In the present study, we examined the clinical manifestation and course of 37 patients (27 girls and 10 boys; median age at first clinical manifestation, 13 [range, 2-18] years) with an acute episode of ON who underwent serum analysis for the presence of MOG-IgG and AQP4-IgG antibodies. Thirty-four patients presented with unilateral and 3 with bilateral ON (see the Table and eTable for details). Twenty-nine patients were diagnosed as having monophasic ON, whereas the remaining patients had their second (n = 4), third (n = 2), fourth (n = 1), or fifth episode (n = 1) of ON at the time of blood sampling. Thus, 29 serum samples were taken at baseline and 8 samples at a later point (median, 1.3 years after the first clinical manifestation; range, 0.2-5.0 years; eTable).

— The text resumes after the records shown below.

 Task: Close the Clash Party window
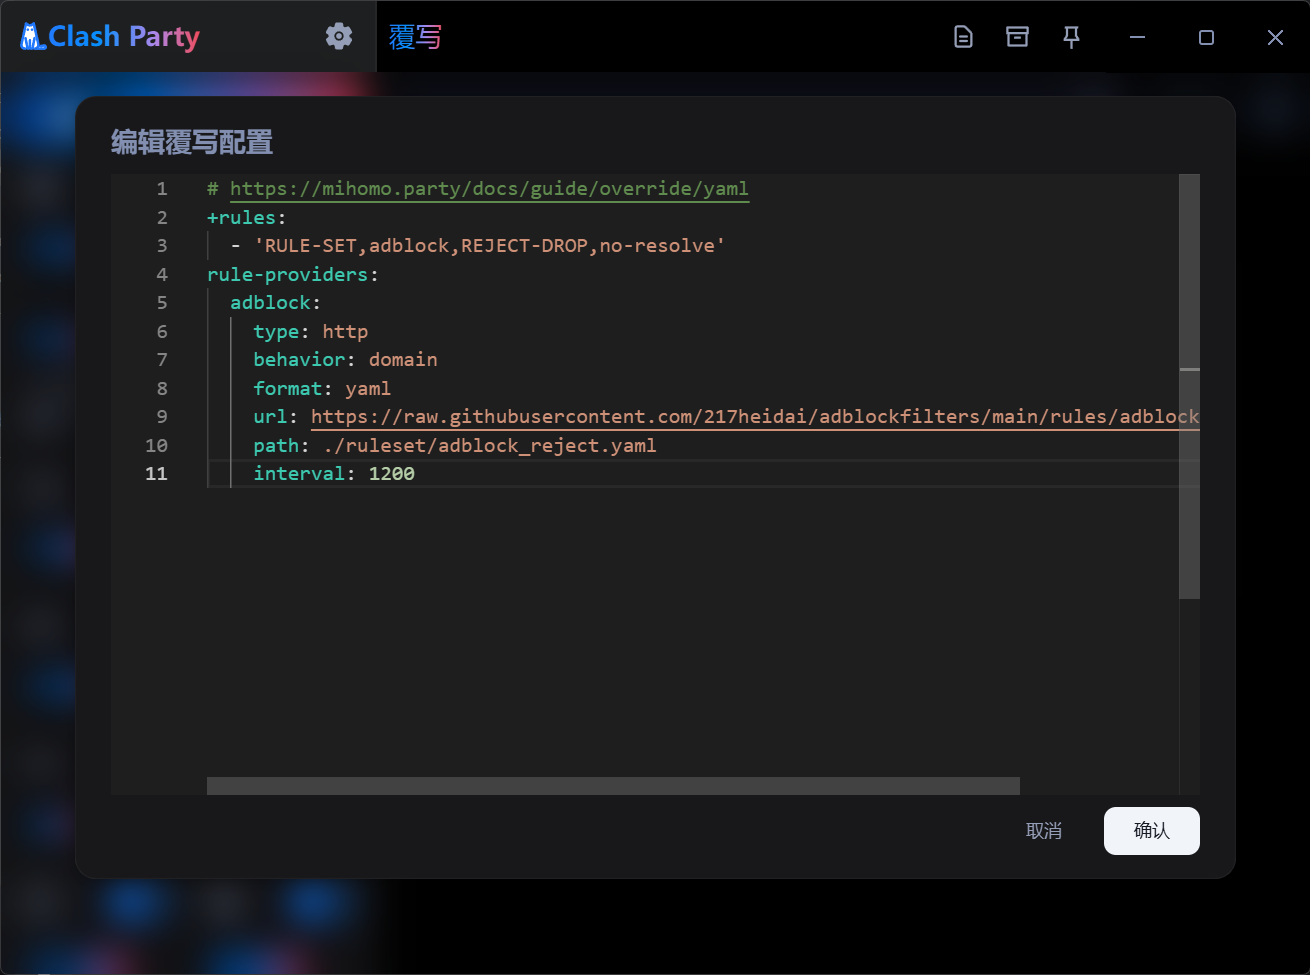(1275, 37)
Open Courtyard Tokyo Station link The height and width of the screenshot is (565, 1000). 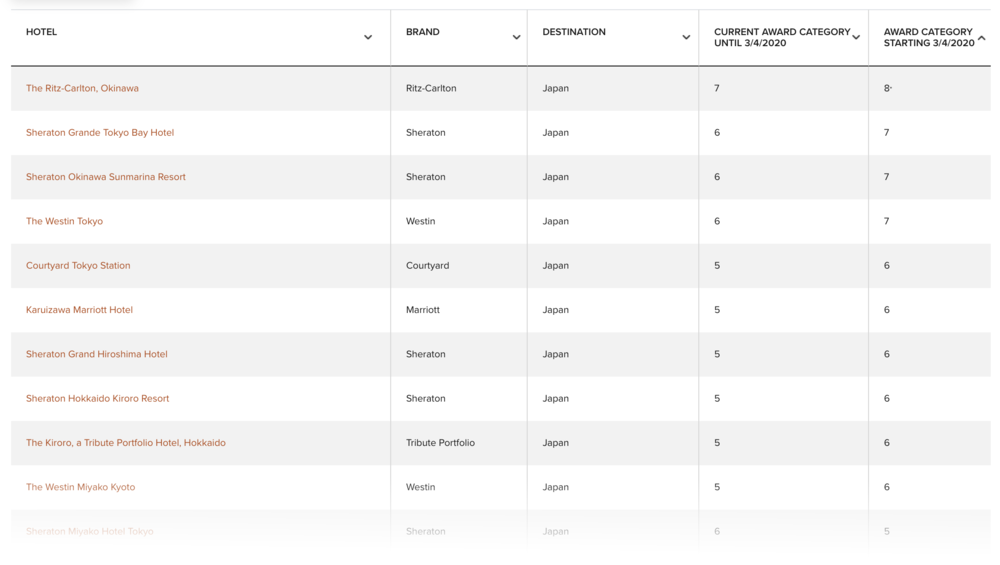pos(78,265)
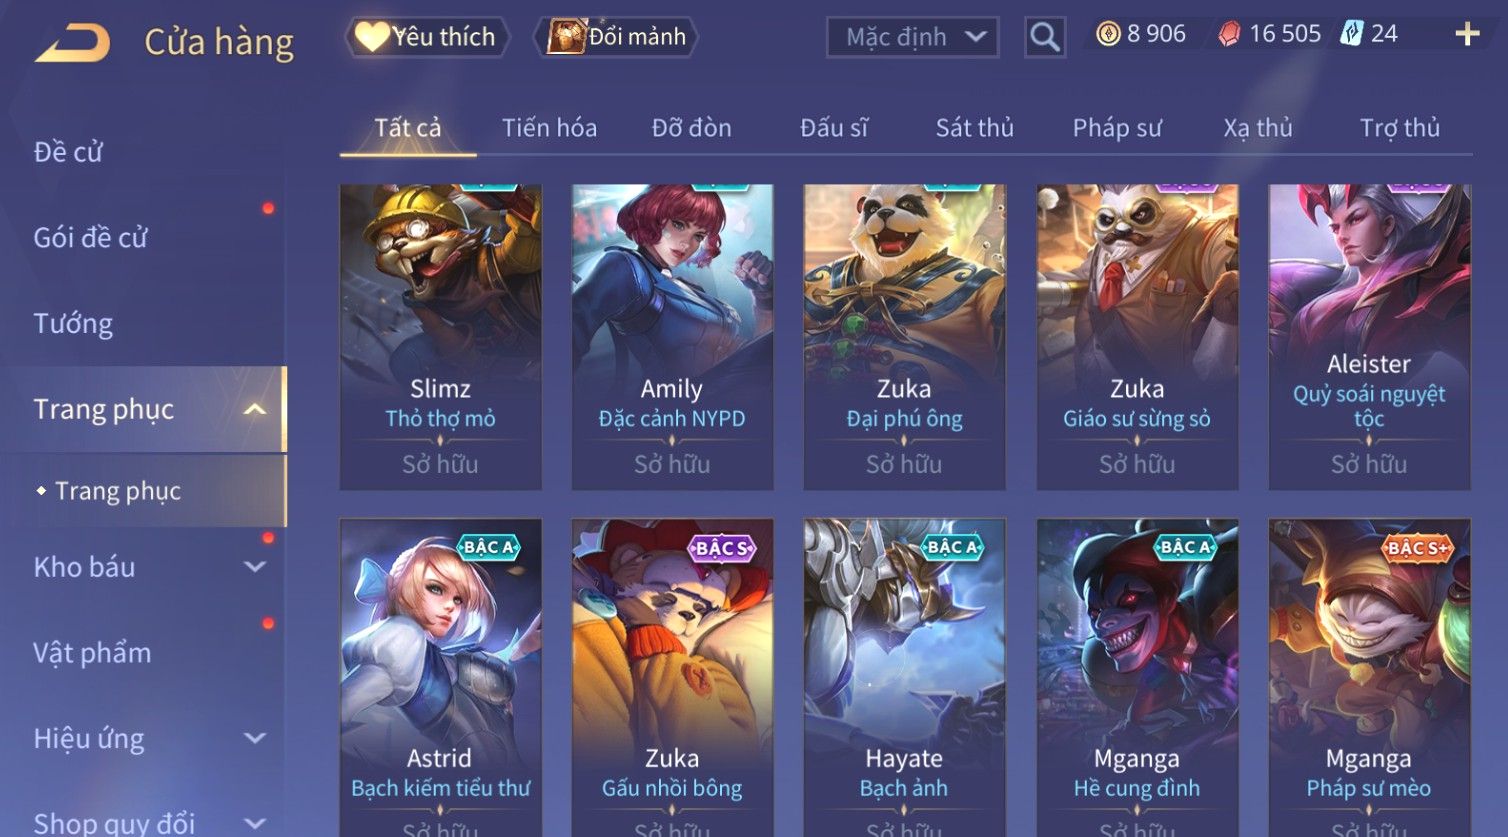This screenshot has height=837, width=1508.
Task: Tap the gold coin balance icon
Action: [1108, 34]
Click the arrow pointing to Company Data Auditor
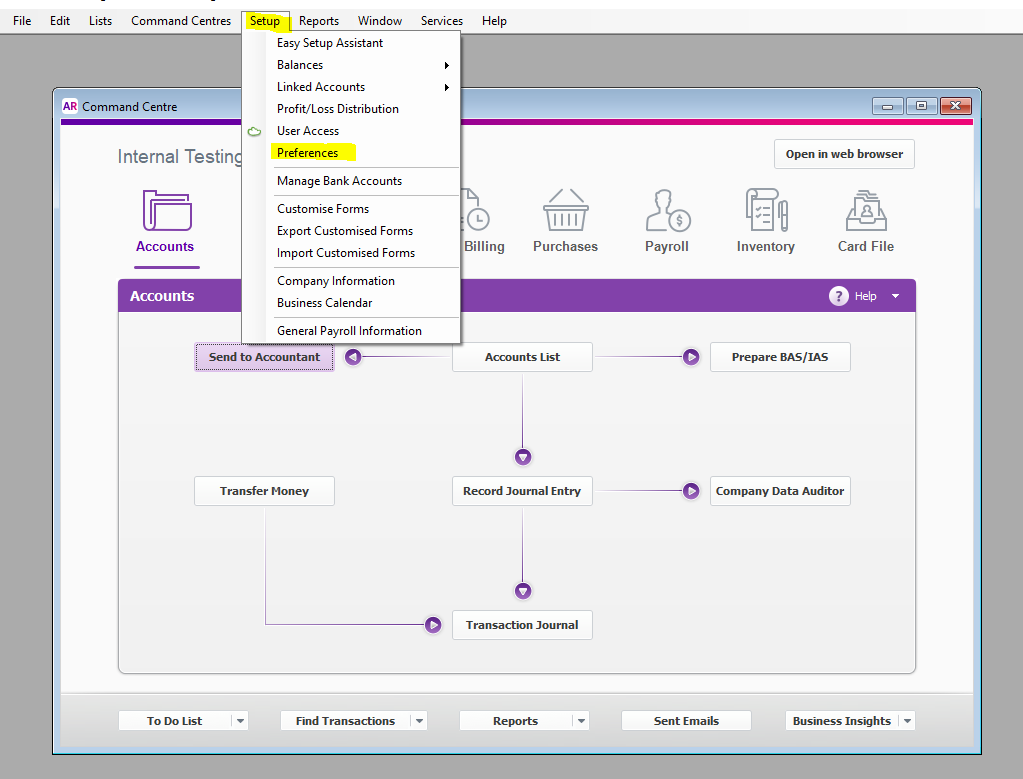 pyautogui.click(x=690, y=491)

As part of the patients' workup, MRI of the brain (cerebral MRI) was available for all patients and MRI of the spinal cord (spinal MRI) was performed in 27. In 36 patients, results of OCB testing in serum and cerebrospinal fluid by means of immunoblot after isoelectric focusing were available. The presence of serum IgG antibodies to MOG and AQP4 was evaluated with a live cell–staining immunofluorescence assay, as previously described.8,15
In contrast to 16 of 37 ON patients with seronegative findings for MOG-IgG, serum MOG-IgG antibodies (median titer, 1:20; titer range, 0-1:5120) were detected in 21 patients (Figure and eTable). Furthermore, high-titer (≥1:160) anti-MOG antibodies were present in 17 patients. In addition, all patients had seronegative findings for AQP4-IgG antibodies.

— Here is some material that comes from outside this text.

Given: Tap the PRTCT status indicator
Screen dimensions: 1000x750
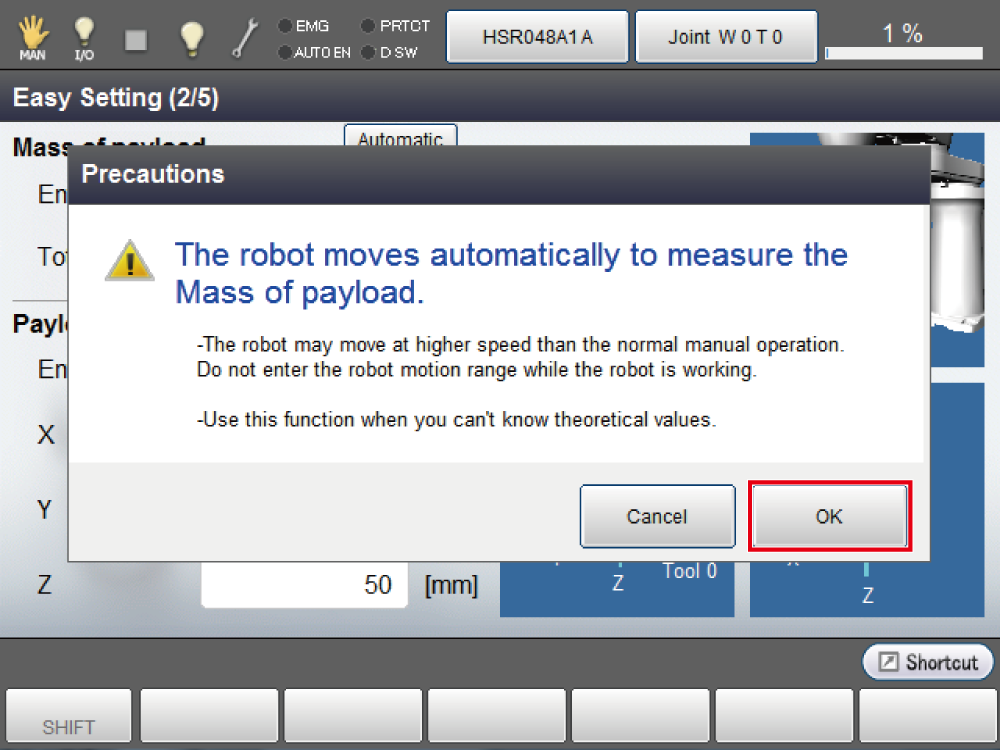Looking at the screenshot, I should 395,26.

To further analyze whether patients with recurrent episodes of ON have high-titer antibodies to MOG-IgG, the cohort was divided into 3 subgroups after a median clinical follow-up of 2.1 years (range, 0.9-6.2 years [>2 years in 25 of 37 patients]) (Figure and eTable).
Patients with a single episode of ON and absent white matter lesions on MRI (subgroup 1; 10 patients).

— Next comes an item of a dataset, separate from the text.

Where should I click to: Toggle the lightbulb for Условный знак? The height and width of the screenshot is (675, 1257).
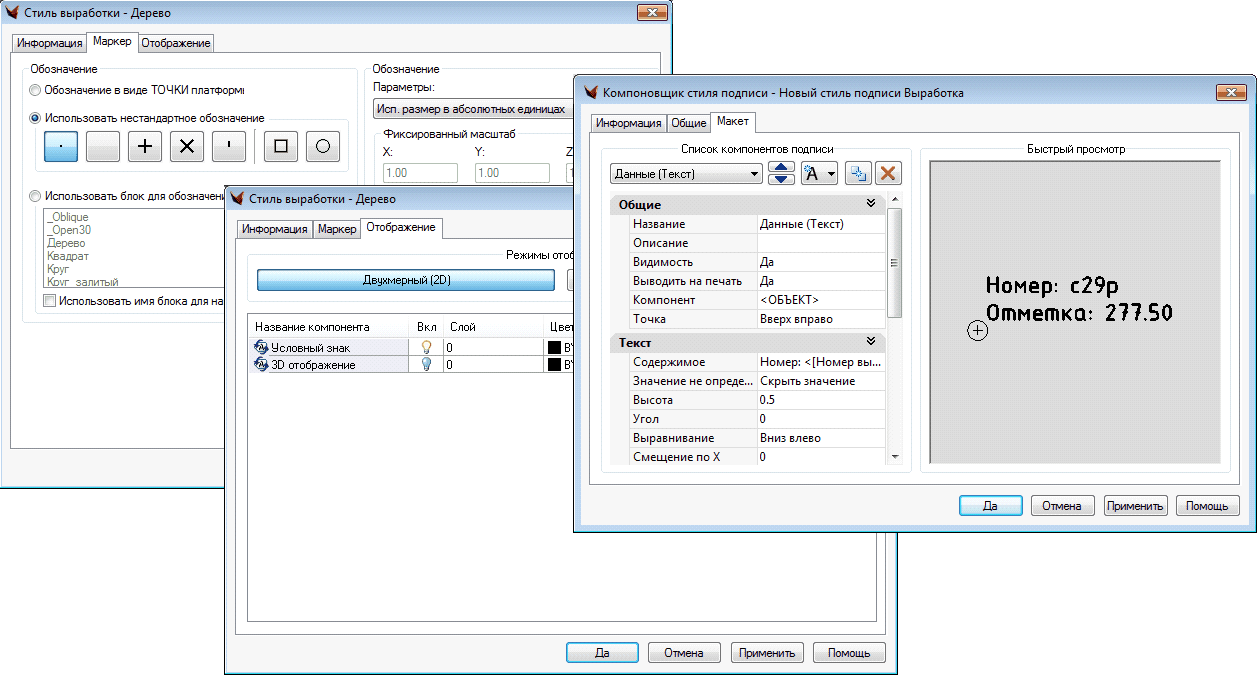point(426,347)
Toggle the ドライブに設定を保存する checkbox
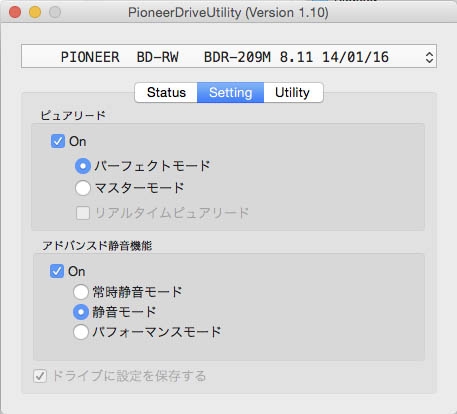Screen dimensions: 457x414 coord(40,376)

Patients with recurrent episodes of ON, absent OCBs, and no MS-like lesions on MRI (subgroup 2; 15 patients).
Patients with a single episode of ON (subgroup 3; 12 patients), classified as a CIS owing to MS-like lesions on MRI and/or positive OCBs.
Ten patients (8 girls and 2 boys; median age, 13 [range, 5-18] years; median follow-up, 2.2 [range, 1.7-4.8] years [>2 years in 8 of 10 patients]) were diagnosed as having a single episode of unilateral ON (Table and eTable), with normal cerebral MRI findings at the initial workup. Only 1 patient had MRI evidence of swelling of the optic nerve. Spinal MRI was available from 6 patients and revealed no abnormalities. Oligoclonal bands in the cerebrospinal fluid, measured in 9 of 10 patients, were present in 2 patients with a single episode of ON.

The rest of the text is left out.